Vous l'aimerez aussi …
Partez (re-) découvrir le désir amoureux. Cela est si différent de la passion, "on peut être si seul qu'un autre vous devient tout". Car l'amour ça existe, et c'est beau, et ça se voit, et ça se vit, avec ses phases, ses projets, ses trucs, ses machins, mais ça existe hors de la passion-fusion. J'en connais qui appellent ça complicité sur nos trois intelligences mentale, instinctive et émotionnelle, en même temps, tour à tour ..., d'autres appellent cela synchronisation ... Moi, j'appelle ça l'amour. Si cet amour véritable est basé sur la Vérité, sa quête et son aboutissement sont portés par le désir amoureux …
Le désir amoureux est magique et puissant. Le désir amoureux est la flamme qui chauffe et qui éclaire. Le désir amoureux est l'énergie nécessaire pour se voir et voir l'autre tel qu'il est. Le désir amoureux est un jardin secret qui préserve de l'étouffement du couple, qui avive l'attachement à son conjoint, oxygène le goût pour la vie. Le désir amoureux naît de se sentir vraiment regardé, "Un homme (une femme) m'a réveillée et il (elle) ne t'a rien pris, je suis là. Le secret est l'écrin du bonheur."
Dans la colonne à droite (sous l'intitulé "Albums Photos"), vous trouverez des informations pratiques sur ce livre, des morceaux choisis, ainsi que la biographie et la bibliographie de l' Auteur.

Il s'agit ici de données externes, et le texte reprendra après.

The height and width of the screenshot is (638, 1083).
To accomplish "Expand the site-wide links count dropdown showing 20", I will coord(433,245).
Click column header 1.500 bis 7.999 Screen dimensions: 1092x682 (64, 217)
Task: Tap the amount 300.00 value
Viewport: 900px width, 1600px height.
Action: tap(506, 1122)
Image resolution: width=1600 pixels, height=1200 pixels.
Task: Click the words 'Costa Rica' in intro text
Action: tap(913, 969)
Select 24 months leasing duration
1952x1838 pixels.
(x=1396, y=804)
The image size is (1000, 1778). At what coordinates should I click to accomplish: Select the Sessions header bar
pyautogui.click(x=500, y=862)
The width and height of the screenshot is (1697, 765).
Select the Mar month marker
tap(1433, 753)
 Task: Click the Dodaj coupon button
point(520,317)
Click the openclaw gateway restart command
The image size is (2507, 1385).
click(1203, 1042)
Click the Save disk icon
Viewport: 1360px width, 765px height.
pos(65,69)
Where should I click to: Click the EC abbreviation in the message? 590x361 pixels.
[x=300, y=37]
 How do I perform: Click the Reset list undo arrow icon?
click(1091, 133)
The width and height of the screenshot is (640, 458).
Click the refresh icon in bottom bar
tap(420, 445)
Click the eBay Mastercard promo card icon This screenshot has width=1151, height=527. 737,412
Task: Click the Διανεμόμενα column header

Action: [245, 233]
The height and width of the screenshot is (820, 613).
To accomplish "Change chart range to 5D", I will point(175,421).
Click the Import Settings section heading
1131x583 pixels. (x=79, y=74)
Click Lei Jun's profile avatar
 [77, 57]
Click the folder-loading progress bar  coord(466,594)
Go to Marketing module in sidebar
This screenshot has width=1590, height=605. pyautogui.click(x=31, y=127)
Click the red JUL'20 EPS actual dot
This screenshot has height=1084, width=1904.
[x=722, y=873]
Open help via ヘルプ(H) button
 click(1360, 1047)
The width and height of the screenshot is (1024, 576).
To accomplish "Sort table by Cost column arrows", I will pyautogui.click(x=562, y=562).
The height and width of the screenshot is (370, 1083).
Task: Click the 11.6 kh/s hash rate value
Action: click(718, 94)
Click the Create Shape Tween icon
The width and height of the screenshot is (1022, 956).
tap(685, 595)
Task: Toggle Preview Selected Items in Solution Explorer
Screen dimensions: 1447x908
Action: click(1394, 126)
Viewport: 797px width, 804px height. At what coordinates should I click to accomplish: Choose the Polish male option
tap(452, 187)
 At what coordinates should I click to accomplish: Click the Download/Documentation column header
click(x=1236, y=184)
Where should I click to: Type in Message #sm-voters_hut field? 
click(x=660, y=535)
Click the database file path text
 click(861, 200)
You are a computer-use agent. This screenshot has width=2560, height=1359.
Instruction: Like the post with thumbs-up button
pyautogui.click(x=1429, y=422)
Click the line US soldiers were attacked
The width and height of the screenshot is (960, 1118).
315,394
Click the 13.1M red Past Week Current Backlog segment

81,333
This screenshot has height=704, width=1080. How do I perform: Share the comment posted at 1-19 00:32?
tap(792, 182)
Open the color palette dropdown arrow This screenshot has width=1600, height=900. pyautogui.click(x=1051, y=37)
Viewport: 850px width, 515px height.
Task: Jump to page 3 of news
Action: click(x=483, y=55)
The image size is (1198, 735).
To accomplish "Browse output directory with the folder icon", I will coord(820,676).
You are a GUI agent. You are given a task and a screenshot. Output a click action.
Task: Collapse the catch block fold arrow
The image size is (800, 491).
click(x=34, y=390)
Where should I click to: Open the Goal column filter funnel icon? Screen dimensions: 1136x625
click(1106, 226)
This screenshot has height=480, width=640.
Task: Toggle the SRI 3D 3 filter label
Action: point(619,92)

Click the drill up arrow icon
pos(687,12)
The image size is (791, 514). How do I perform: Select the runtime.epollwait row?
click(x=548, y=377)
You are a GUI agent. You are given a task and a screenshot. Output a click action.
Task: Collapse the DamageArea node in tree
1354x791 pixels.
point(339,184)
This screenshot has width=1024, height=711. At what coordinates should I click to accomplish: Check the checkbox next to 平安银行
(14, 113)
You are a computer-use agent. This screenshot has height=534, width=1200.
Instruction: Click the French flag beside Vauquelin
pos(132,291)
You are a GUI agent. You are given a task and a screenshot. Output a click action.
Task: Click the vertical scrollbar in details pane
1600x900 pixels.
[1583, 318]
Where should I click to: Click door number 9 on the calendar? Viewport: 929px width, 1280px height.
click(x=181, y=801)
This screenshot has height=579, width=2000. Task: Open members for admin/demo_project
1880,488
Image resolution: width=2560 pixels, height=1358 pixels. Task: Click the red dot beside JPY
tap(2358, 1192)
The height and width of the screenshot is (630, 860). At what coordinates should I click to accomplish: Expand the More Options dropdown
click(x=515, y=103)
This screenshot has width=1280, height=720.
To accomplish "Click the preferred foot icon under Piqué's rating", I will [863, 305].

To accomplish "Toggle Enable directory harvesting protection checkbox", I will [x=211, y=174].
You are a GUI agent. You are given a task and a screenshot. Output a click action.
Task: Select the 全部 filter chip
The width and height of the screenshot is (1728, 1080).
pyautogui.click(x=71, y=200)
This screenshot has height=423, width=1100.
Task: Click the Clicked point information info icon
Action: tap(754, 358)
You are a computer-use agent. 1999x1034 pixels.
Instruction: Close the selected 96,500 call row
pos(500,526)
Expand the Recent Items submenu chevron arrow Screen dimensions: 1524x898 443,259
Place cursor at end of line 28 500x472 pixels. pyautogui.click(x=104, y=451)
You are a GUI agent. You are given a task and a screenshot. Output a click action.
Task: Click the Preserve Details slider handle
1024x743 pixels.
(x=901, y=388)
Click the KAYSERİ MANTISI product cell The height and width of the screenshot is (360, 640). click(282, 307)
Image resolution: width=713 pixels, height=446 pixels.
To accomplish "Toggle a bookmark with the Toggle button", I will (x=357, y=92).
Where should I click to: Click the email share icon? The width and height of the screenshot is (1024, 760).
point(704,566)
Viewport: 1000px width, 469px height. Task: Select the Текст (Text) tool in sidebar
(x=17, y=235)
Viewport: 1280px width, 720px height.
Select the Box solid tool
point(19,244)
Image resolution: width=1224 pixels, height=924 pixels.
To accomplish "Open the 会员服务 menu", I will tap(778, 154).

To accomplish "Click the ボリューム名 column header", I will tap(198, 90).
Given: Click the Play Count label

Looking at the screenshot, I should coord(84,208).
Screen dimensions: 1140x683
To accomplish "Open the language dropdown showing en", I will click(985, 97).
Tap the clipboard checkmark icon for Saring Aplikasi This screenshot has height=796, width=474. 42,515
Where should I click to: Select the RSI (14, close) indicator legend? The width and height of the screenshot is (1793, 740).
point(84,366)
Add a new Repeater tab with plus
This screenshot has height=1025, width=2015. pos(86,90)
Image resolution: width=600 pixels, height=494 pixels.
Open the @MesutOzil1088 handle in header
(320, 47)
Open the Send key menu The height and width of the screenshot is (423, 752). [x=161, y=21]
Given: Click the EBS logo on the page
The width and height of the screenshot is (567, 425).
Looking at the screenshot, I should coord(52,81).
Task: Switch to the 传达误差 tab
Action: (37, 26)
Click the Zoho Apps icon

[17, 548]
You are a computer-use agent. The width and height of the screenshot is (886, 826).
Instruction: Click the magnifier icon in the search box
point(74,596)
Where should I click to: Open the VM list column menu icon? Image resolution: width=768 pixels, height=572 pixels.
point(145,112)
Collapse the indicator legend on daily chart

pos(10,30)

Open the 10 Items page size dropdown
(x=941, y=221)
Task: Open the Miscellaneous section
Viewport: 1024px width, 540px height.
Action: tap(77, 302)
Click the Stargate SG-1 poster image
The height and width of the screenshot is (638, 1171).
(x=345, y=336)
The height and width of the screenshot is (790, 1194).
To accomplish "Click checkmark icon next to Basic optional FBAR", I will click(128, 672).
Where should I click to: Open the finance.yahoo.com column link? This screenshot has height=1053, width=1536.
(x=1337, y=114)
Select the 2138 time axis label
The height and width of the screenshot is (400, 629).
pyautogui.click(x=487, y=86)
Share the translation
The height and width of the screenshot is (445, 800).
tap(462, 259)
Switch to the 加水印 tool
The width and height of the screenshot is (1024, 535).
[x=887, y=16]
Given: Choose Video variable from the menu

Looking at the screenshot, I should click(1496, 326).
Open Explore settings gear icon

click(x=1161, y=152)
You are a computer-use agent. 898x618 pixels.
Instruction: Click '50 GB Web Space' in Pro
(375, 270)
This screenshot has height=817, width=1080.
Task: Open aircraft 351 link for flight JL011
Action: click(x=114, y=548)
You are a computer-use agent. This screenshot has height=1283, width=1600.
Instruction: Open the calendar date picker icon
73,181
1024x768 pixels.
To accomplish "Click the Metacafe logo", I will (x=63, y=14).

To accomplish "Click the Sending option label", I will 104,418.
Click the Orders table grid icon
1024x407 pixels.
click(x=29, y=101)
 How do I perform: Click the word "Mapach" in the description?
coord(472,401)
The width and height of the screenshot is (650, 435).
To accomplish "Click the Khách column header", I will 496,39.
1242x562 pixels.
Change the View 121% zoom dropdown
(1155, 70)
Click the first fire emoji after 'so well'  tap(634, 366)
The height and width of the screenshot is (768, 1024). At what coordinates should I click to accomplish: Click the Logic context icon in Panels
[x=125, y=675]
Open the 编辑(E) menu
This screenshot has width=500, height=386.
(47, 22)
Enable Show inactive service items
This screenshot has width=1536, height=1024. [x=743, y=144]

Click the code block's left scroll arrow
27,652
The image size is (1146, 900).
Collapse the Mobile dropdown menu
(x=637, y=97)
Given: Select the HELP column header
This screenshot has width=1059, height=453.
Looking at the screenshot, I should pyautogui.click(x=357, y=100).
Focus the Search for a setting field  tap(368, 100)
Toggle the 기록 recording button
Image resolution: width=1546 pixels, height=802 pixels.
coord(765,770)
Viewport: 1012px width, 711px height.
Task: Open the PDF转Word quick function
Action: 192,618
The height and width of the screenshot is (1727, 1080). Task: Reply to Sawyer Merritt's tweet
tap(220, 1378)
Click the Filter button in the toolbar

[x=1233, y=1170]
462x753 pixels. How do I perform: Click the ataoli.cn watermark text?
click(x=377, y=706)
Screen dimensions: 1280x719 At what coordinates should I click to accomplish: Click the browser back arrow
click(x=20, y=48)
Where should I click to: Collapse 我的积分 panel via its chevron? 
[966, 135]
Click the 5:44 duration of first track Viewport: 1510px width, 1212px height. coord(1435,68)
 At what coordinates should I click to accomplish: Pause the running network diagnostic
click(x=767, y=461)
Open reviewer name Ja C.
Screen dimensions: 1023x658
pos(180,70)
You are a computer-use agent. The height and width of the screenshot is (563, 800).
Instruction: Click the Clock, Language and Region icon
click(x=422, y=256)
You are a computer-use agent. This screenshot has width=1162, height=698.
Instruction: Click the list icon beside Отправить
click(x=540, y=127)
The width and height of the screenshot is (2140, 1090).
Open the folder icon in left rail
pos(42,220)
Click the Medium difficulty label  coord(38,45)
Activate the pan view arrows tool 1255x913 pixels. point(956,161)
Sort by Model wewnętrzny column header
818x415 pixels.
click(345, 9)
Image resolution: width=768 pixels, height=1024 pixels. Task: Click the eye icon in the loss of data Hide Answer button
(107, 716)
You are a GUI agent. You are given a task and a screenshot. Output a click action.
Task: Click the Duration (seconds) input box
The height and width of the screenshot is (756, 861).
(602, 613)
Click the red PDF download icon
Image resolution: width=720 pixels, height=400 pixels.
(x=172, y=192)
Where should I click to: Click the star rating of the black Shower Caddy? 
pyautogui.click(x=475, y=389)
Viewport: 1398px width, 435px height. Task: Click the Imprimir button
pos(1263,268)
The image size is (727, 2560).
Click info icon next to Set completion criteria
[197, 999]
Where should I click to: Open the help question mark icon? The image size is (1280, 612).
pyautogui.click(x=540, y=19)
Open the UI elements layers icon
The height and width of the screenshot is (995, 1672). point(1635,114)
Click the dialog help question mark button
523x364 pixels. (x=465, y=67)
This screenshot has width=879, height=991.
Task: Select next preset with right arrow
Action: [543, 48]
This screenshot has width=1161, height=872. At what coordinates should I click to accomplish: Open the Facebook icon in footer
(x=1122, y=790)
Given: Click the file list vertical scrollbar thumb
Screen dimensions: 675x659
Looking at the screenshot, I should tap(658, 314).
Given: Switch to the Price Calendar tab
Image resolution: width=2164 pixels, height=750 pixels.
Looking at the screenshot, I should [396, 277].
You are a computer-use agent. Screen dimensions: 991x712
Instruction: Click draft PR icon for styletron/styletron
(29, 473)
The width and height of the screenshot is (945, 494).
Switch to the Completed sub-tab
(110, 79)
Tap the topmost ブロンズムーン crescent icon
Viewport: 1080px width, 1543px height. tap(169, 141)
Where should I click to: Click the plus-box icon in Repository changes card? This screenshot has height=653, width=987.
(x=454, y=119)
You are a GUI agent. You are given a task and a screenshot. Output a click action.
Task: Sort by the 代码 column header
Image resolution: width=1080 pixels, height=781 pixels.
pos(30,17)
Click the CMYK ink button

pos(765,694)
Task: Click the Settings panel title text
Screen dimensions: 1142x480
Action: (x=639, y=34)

Oui je comprends, et je me souviens avoir approché "la conversation amoureuse" en plusieurs temps. Je n'ai réussi à rentrer dedans et à l'apprécier fortement qu'à un moment spécifique de ma vie, où j'étais toute ouïe à la relation à 2 qui se ressent mais ne se parle pas. Il y a en effet de la pesanteur, c'est une ambiguité face à la légèreté du désir amoureux. C'est une approche assez mentale du monde émotionnel. Et j'avoue qu'Alice Ferney me scotche assez de réussir cela. Et vous n'êtes pas la 1ère que j'entends dire que la partie pesante a pu voiler la partie légère.
Connaissez-vous "Les autres" d'Alice Ferney ? Un roman encore plus structuré que "La conversation amoureuse" ...
Merci de votre participation à diversifier les points de lecture C'est enrichissant ;-)
Rédigé par : Connivences | 24 novembre 2009 à 11h26
Puisque je viens de le terminer voici un petit commentaire.
Je suis assez dubitative en refermant ce livre, les sentiments, les émotions prennet du relief sous la plume d'Alice Ferney, les histoires qui croisent celle de Gilles et Pauline donnent du souffle à la narration simplement cette forme rapportée des dialogues m'a lassé ...dit-elle...dit-il... sans passage à la ligne, j'ai trouvé que cela rendait la lecture pesante.
Rédigé par : Mlle Swann | 24 novembre 2009 à 08h09
Je suis en pleine lecture de ce livre mais est-ce vraiment un roman? Oui mais pas seulement, il fait tellement écho à notre vie personnelle!